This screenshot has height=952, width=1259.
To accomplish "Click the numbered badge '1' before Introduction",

...

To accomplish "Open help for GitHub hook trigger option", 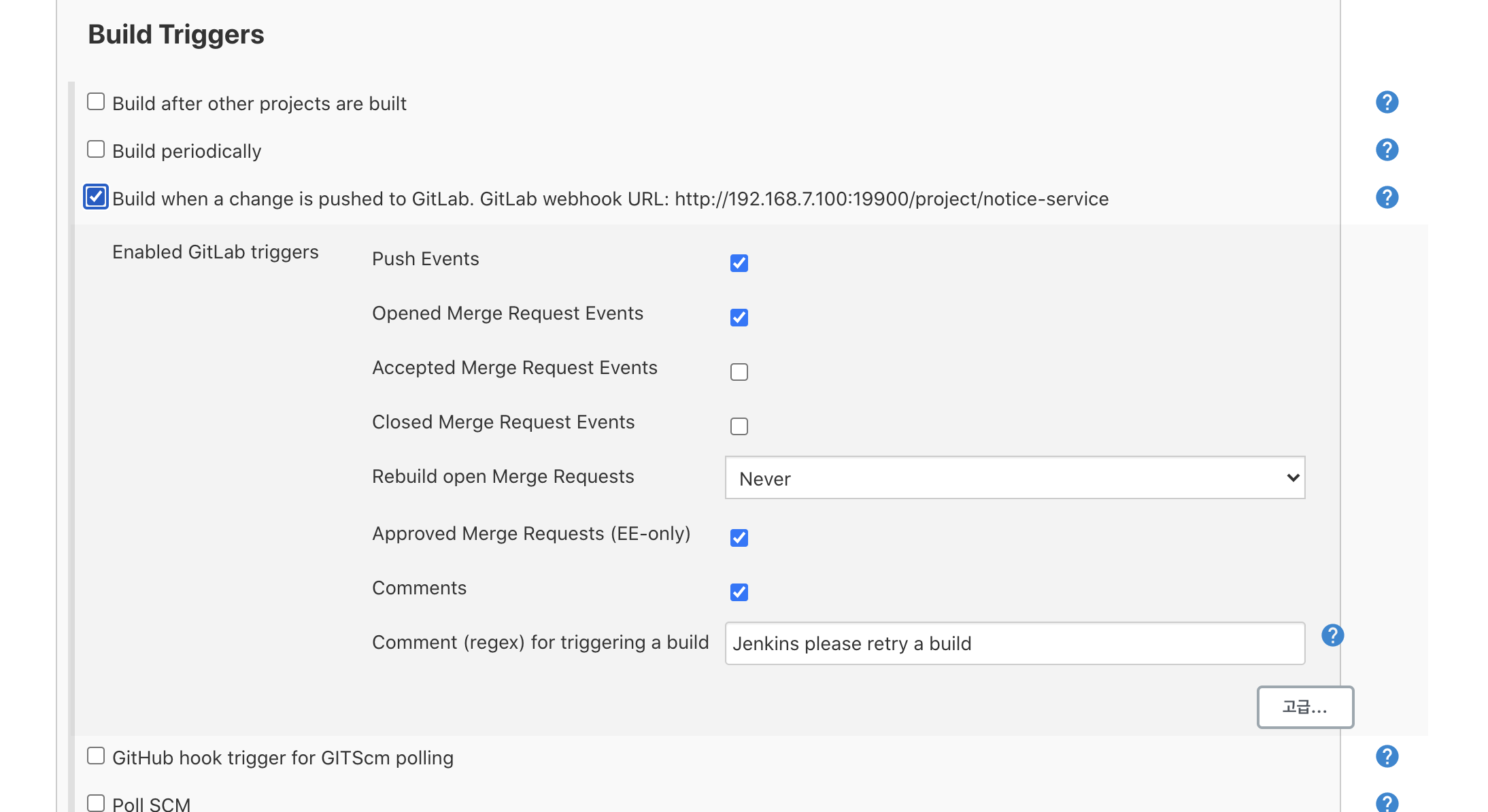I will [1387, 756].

* * *

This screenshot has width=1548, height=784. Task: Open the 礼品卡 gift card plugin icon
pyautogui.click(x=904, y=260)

• What this task involves
Within the listing above, locate the line containing "This screenshot has height=952, width=1259." and the line containing "the numbered badge". Reproduce those two lines and all lines between them exactly, with nothing added.

• Output of the exercise
This screenshot has height=952, width=1259.
To accomplish "Click the numbered badge '1' before Introduction",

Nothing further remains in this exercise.